Discover the importance of organizational alignment and agility in this blog post. Learn how establishing a strong CORE and building a strategy around it can lead to sustainable growth and success. Find out how alignment and agility empower your organization to thrive in an ever-changing business landscape.

Profit and Revenue are Lousy Core Values
As I mentioned last week, I am down with COVID and tired, so spending more time reading rather than working. I read Bill Browder’s Freezing Order this weekend, and I highly recommend it. However, at the end of the book, Browder says that oligarchs, autocrats, and leaders like Mohammed bin Salman are enabled by the professional service providers that help them. As I reflected on this and Browder’s allegations in his book against John Moscow et al., I had to think, why do these lawyers, bankers, accountants, etc., work for these characters? They know the abuses that their clients commit but are willing to overlook them because their clients pay enormous sums. We saw what Paul Manafort earned helping Russia in Ukraine and Jared Kushner’s recent investment from MBS, so money is the driver. However, money is a lousy core value.

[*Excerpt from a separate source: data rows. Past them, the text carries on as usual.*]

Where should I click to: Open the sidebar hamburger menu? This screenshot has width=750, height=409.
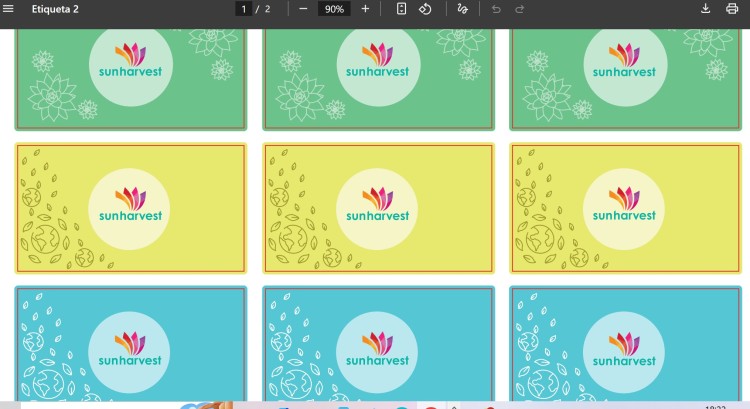(x=8, y=9)
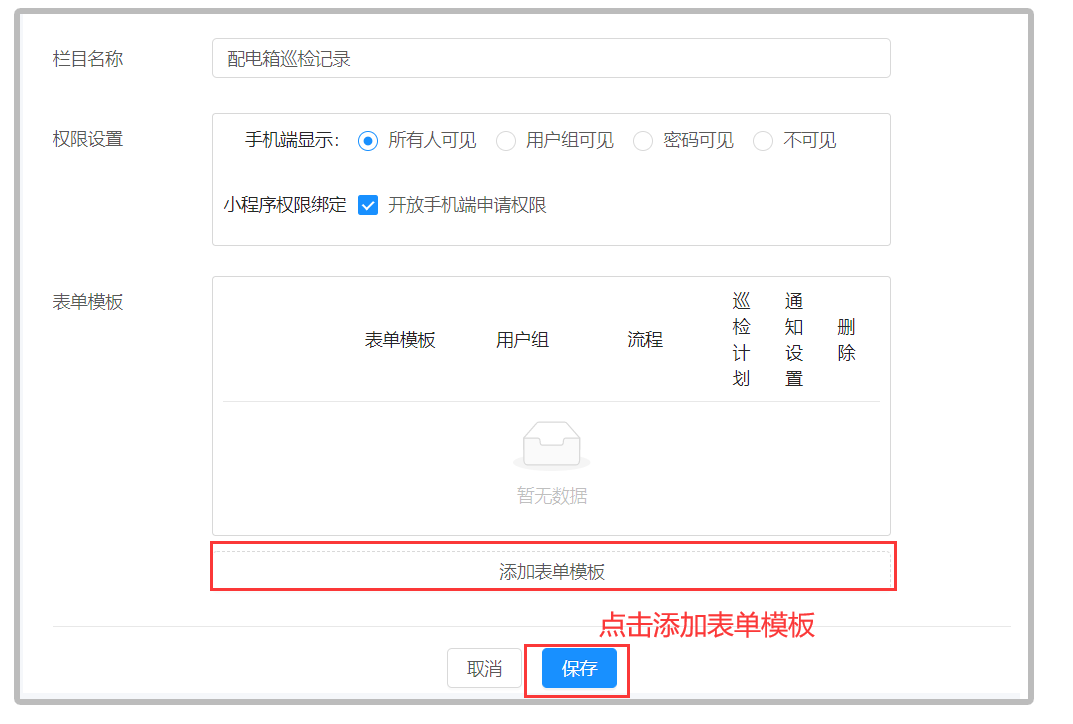Click the 取消 button

pos(484,668)
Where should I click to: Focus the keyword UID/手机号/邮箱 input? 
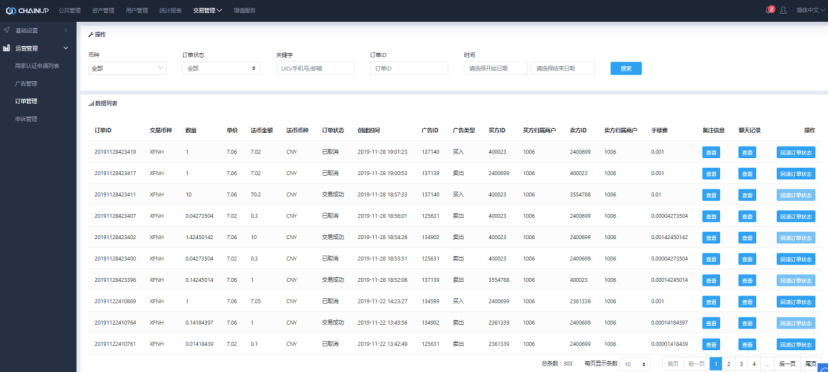coord(315,68)
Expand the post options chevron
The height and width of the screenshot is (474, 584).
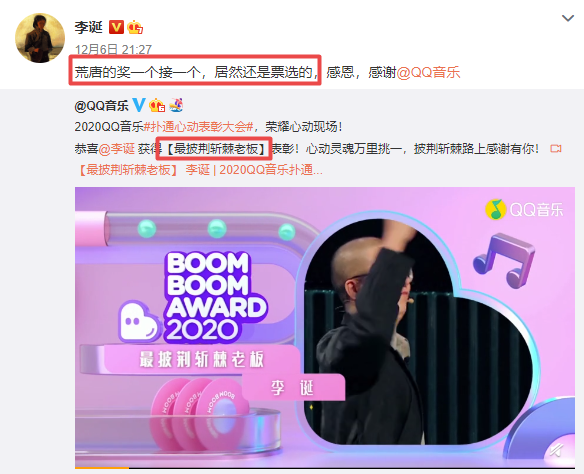[x=567, y=18]
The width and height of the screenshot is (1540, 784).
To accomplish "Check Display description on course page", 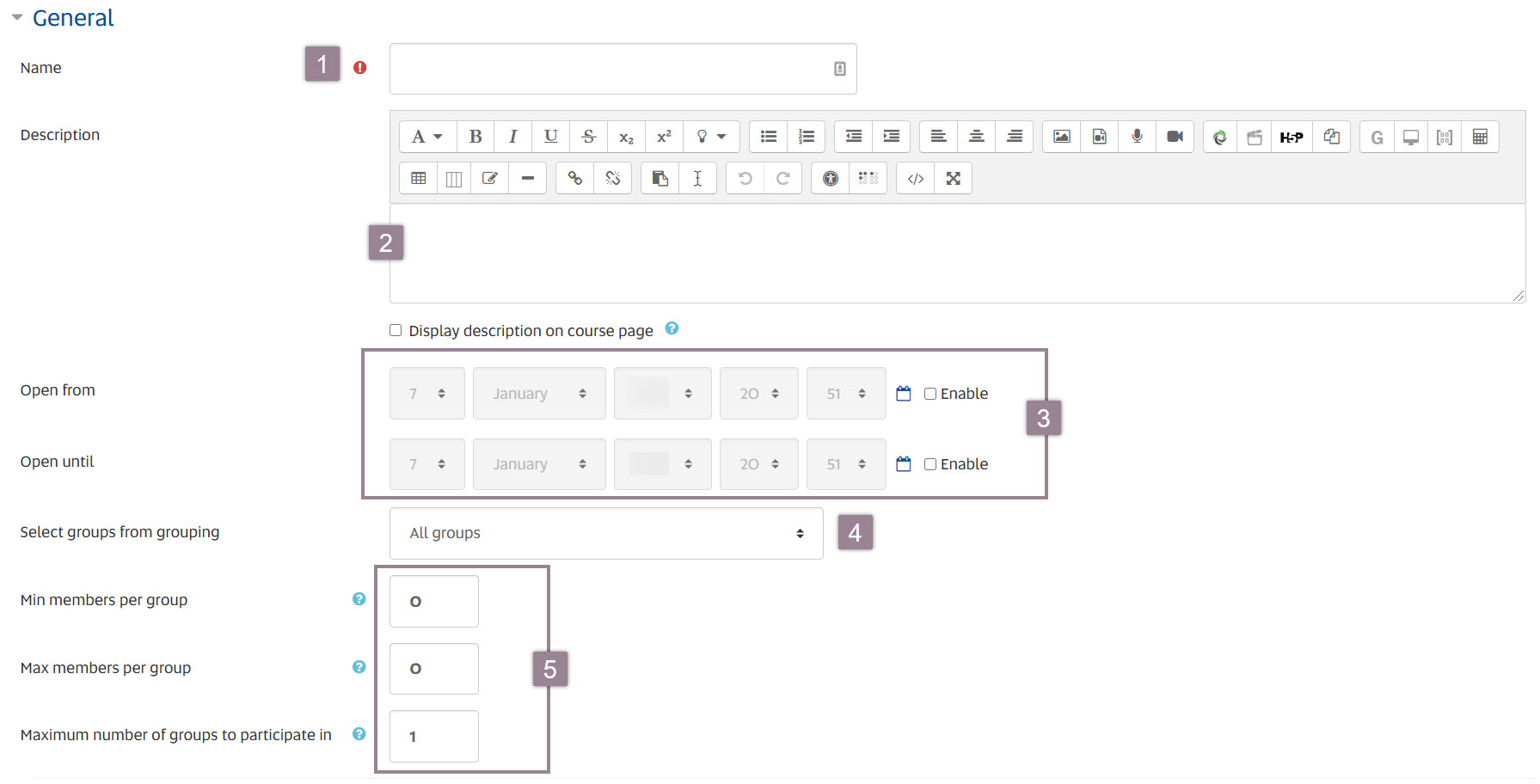I will [x=396, y=330].
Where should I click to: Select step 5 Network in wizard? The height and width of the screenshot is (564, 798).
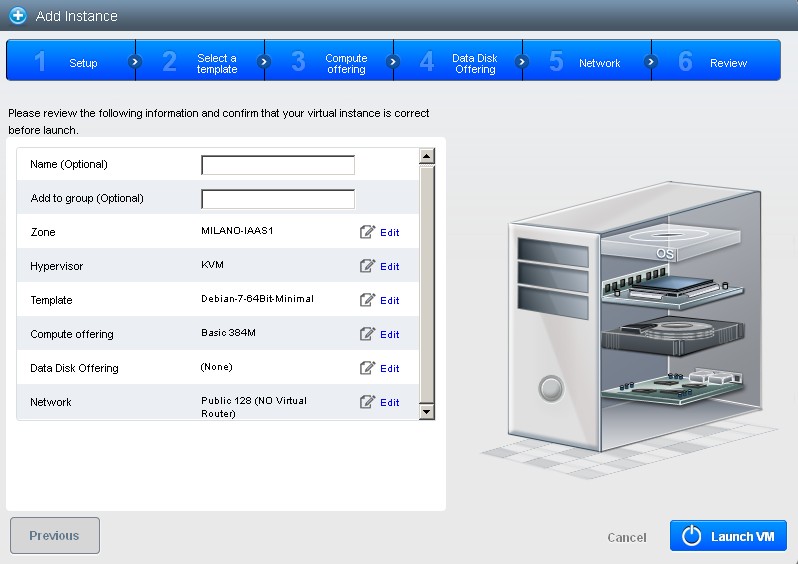tap(586, 63)
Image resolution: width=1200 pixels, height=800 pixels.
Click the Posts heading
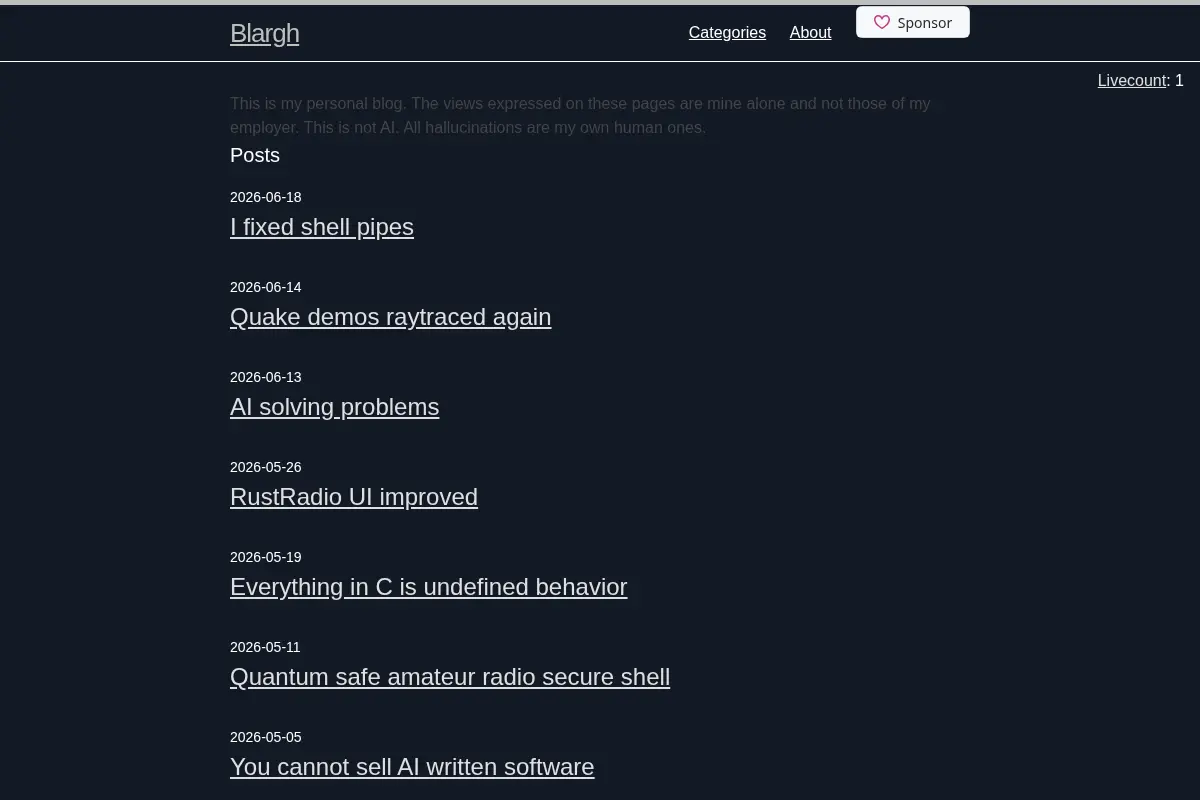[255, 155]
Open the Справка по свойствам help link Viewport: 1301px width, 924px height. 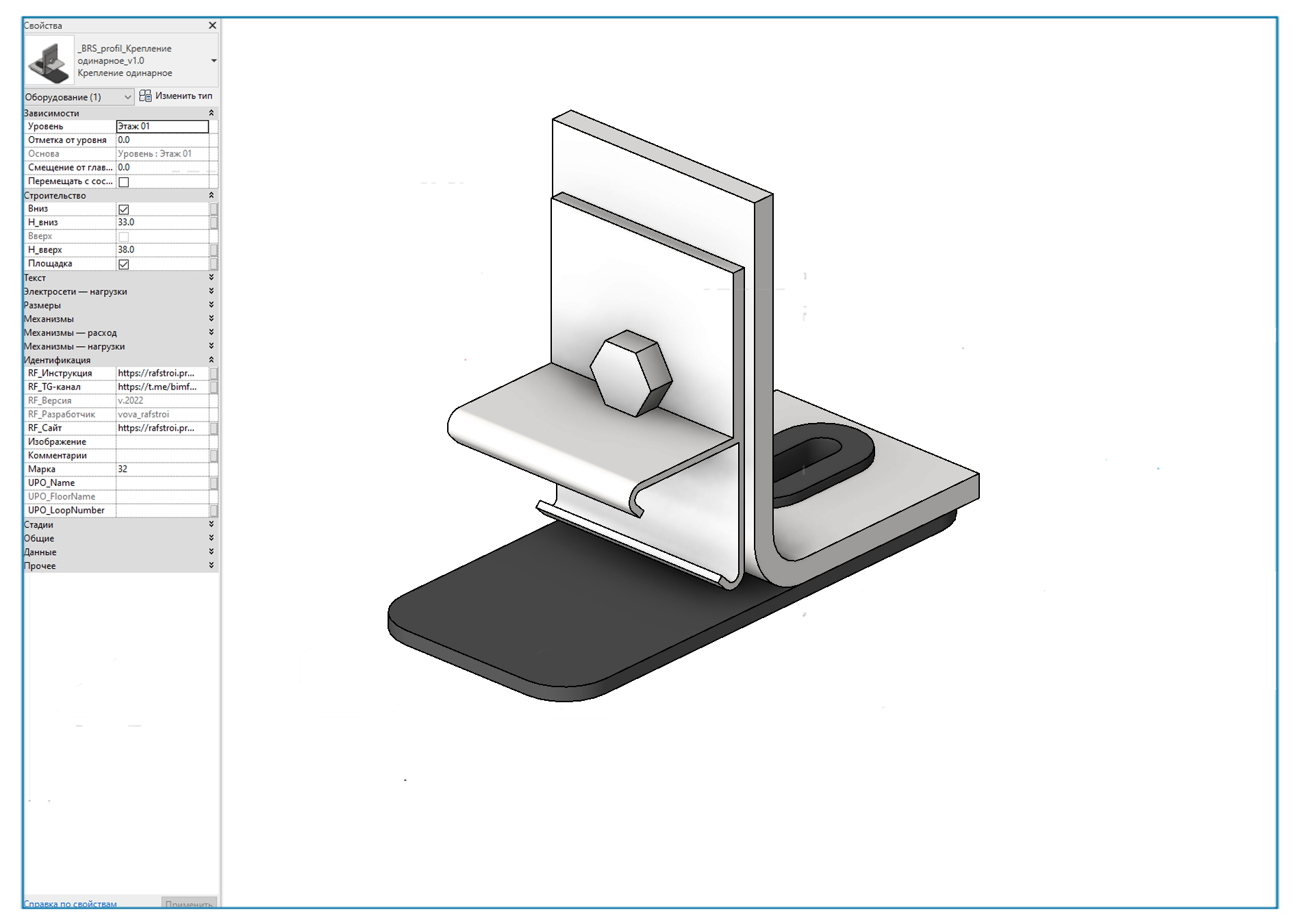(71, 904)
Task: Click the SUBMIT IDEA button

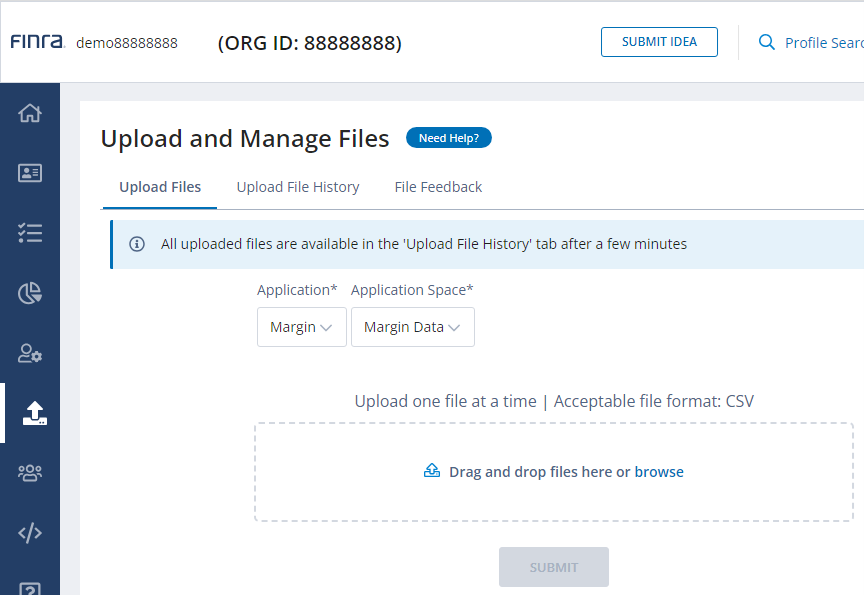Action: point(659,42)
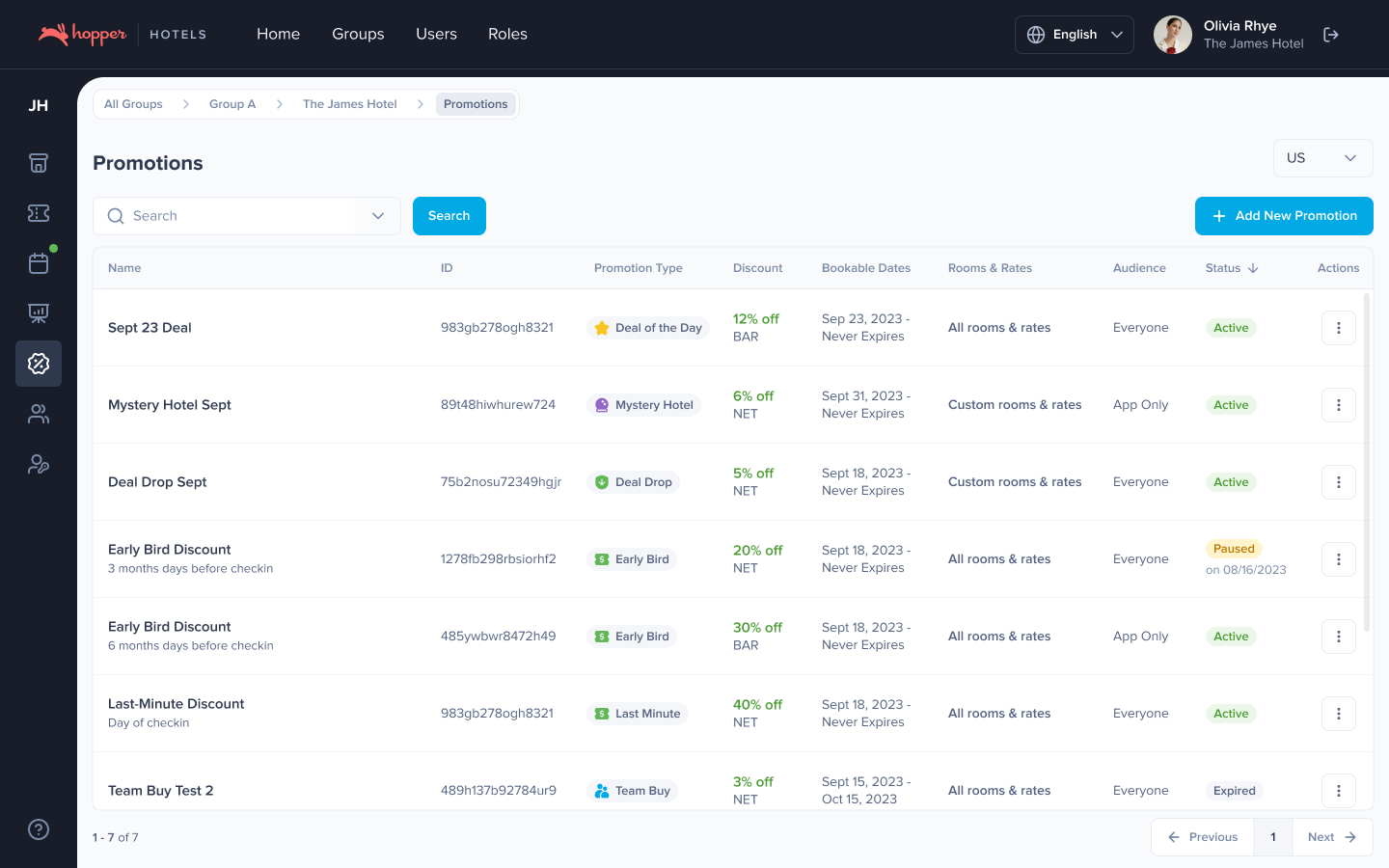
Task: Click the logout icon beside user name
Action: point(1331,35)
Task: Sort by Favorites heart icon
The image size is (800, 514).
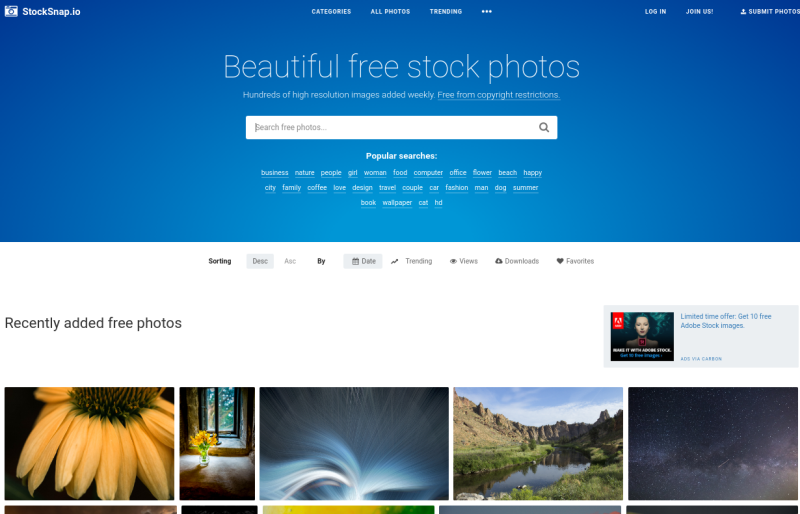Action: [560, 261]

Now don’t get me wrong, I would like to earn a lot of money, but I am not willing to sacrifice my core values. If money, or some proxy like revenue or profit, is your core value, you can have no other core values. Money as the core value overrides any additional core values you may claim and justifies any behavior because the behavior is driving money.
Issues with Money as a Value
So if money is the core value, then the firm attracts those who believe in money as a core value; however, that can cause other issues. For example:
- Loyalty to the firm. If money is the core value, there is no loyalty to the firm as they will move for more money as that is their value. Also, they will do things that can hurt the firm if it brings in more revenue. Here are some examples: Arthur Andersen and Enron, Perdue Pharma and the opioid crises, Boeing 737 Max, and McKinsey’s recent scandals.
- Loyalty to clients. Again there can be no objection to doing something that harms a client if it makes the firm more money as that is the driver. Bill Browder’s book gave a classic example of this with the behavior of John Moscow and Baker & Hostetler. If my research backs up Browder’s claims, I would never recommend Baker & Hostetler to anyone I know and any attorney there is a damaged product in my book.
- Loyalty to colleagues. There is none because making money is all-important, so why sacrifice money to help a colleague?
Now, the scandals above made many a lot of money. If money is your driver, then great. But your legacy is what you did for others, and that is how you are remembered once you’re dead. I would not want people to say, “He was responsible for the death and damage of many.” If that is how you are remembered, many will revile you in time, and your family may start to distance themselves from you. I ran into a high school friend several years ago and mentioned I had met her father after his release from prison. She was so embarrassed she walked away and never spoke to me again. So sad.
As I reflect on all the people I have met in my career, I would say that lawyers are the most unhappy and wish to be doing something else. Now that is not all lawyers, just more lawyers than others. I think that is because many law firms have no culture and will act for any paying client. If your client is against your values, you have sacrificed them for money, which leads to unhappiness because, as we have all heard, “Money doesn’t buy happiness.”
Many of the people involved in the above are on the redemption trail, e.g., Andy Fastow from Enron. But, when you look at him speaking and think of how many people’s lives he knowingly damaged, I have to ask, does going on the speaking circuit redeem him? To me, No.
Culture is Critical.
As discussed earlier, Boeing sacrificed decades of industry safety leadership for profit. The Tory party, today, is sacrificing all its value for power. Once you go down that road, your reputation takes a very long time to return and often more than a lifetime. So it is critical to define your core values. I recommend that you determine your core values and define the expected corporate behaviors that your values prescribe. Then stick to them above all else. As Jim Collins said, “You would sacrifice profit rather than your core values.” Also, when hiring, look at where a candidate has come from, and that firm reflects your core values. It is easier to teach a skill than new values.
As you reflect on decisions, always think of your “elder” self looking back at the end of life and ask, is that how I want to be remembered?